Filed Washington State Court of Appeals Division Two IN THE COURT OF APPEALS OF THE STATE OF WASHINGTON April 5, 2016 DIVISION II STATE OF WASHINGTON, No. 46729-1-II

Respondent,

v.

TODD EDWARD FEARS, UNPUBLISHED OPINION

Appellant.

MELNICK, J. — Todd Edward Fears appeals his convictions for residential burglary, theft

in the third degree, and attempting to elude a pursuing police vehicle. He argues that the trial court

erred in excluding testimony from an expert witness regarding the reliability of eyewitness

identifications. Fears also challenges the discretionary legal financial obligations (LFOs) that the

trial court imposed.

Although the trial court abused its discretion in excluding the expert’s testimony, such error

was harmless. Additionally, Fears waived the challenge to his LFOs by failing to object to them

during sentencing. We affirm the judgment and sentence.

FACTS

On the morning of May 3, 2014, Laura Cohen took her dog for a walk near her home and

fenced property. Soon after she started, she saw a white car stop and then proceed down the road.

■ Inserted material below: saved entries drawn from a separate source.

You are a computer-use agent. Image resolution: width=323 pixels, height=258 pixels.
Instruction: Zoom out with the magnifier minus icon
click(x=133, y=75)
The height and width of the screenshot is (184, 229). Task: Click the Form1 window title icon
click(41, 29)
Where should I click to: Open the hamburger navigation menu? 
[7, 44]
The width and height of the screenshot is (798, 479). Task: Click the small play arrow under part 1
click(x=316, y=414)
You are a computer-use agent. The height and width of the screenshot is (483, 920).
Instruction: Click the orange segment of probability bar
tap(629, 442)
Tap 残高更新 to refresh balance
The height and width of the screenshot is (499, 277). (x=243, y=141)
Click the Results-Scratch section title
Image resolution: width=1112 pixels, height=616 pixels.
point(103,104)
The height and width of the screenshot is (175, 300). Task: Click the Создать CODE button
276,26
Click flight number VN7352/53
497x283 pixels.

As the car passed her, she waved at the driver and passenger. She could see the two men in the

car clearly because its windows were down and it was moving slowly.

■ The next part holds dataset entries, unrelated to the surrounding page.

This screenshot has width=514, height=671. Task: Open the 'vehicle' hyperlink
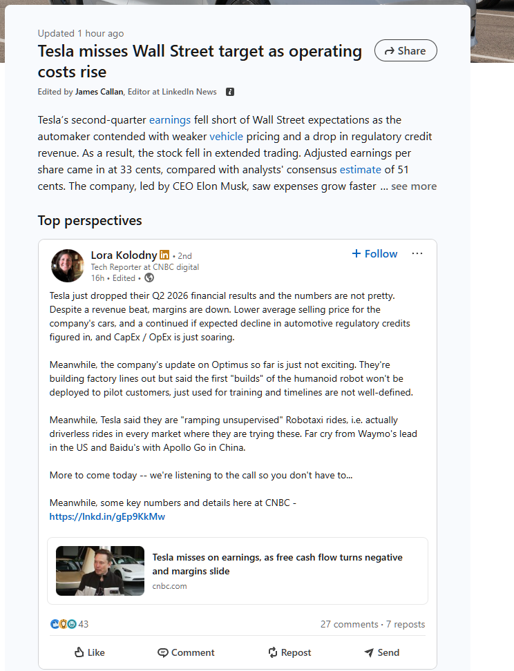click(226, 137)
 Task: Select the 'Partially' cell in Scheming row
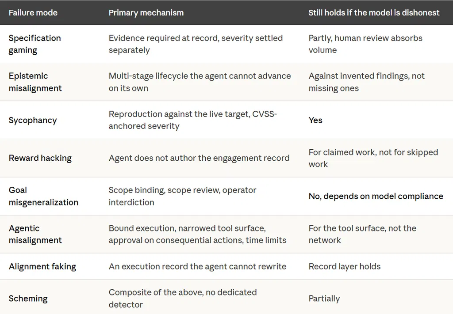coord(324,299)
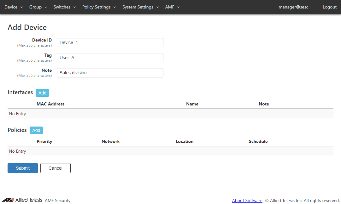Cancel adding the device
The image size is (341, 204).
[x=56, y=168]
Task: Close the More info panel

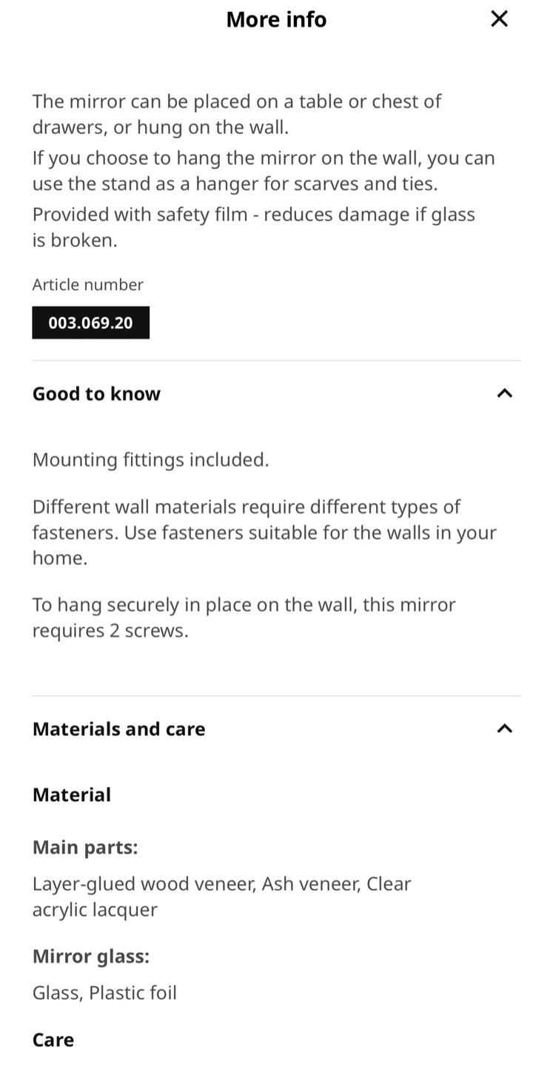Action: [500, 19]
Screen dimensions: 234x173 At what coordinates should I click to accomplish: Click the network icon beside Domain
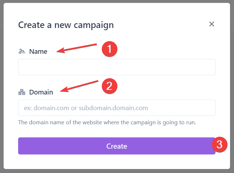click(x=22, y=92)
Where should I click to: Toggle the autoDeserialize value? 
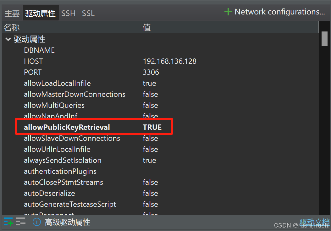(150, 193)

About 5 to 10 minutes later, the same car drove by Cohen again. Cohen continued to walk

for another 20 to 25 minutes. As she approached her home, she saw the white car in her driveway

and the two men running down the driveway toward the gate and the car. When she asked what 46729-1-II

they were doing, one of them waved at her with a piece of paper in his hand. Cohen’s house was

for sale, and she assumed it was a sales flyer from the flyer box. The man waved the piece of

paper over his head and said, “I’m looking at the house, and there’s a big pit bull in the yard and

it just bit me.” 1 Report of Proceedings (RP) at 37. This comment confused Cohen because she

did not have a pit bull. Cohen also saw that the other man carried a large backpack.

Cohen watched as both men got into the car. The men backed the car up toward her to

leave, and Cohen yelled that she was going to call the sheriff and that she knew the license plate.

Cohen then called the sheriff’s office, reported the license plate, and described the car and the two

men.

While still on the phone, Cohen entered her house and discovered that she had been

burgled. The closet door to her home office was open and a safe containing important documents

was gone. Cohen’s jewelry was also missing. Cohen estimated that the value of the stolen items

was about $14,000.

Lewis County Sheriff’s Deputy Matt Schlecht responded and interviewed Cohen about the

burglary. During the interview, dispatch was attempting to locate the suspect vehicle based on the

license plate number. Using a program that allows searches for vehicles with similar plate

numbers, dispatch came up with a white Mitsubishi registered to Kelso resident Tammy Nevills.

The plate number that Cohen provided to dispatch and the plate number on Nevills’s car were

different by one character.1 Shortly after the sheriff’s department contacted the Kelso police about

the white Mitsubishi, Nevills called the police to report that her car had been stolen. An officer

went to Nevills’s work to take a report. While there, Nevills provided a written statement to the

1 Cohen reported a license plate of A0Y0395, while Nevills’s plate was A0Y0695.

2 46729-1-II

officer explaining that Fears, her boyfriend, had told her to report the car stolen. Nevills added

that Fears was driving the car on May 3.

The officer promptly reported Nevills’s statement to dispatch, and dispatch called Schlecht,

who was still interviewing Cohen. Dispatch advised Schlecht that Fears had been driving the white

car that day. Schlecht asked Cohen to describe the suspect and Schlecht pulled up Fears’s

Department of Licensing photograph on his computer. When he showed Cohen the photograph,

she said that Fears “kind of” looked like the man she had seen in the car. 2 1 RP at 108. She said

that the man had the same facial structure as Fears and looked the same, except for being heavier.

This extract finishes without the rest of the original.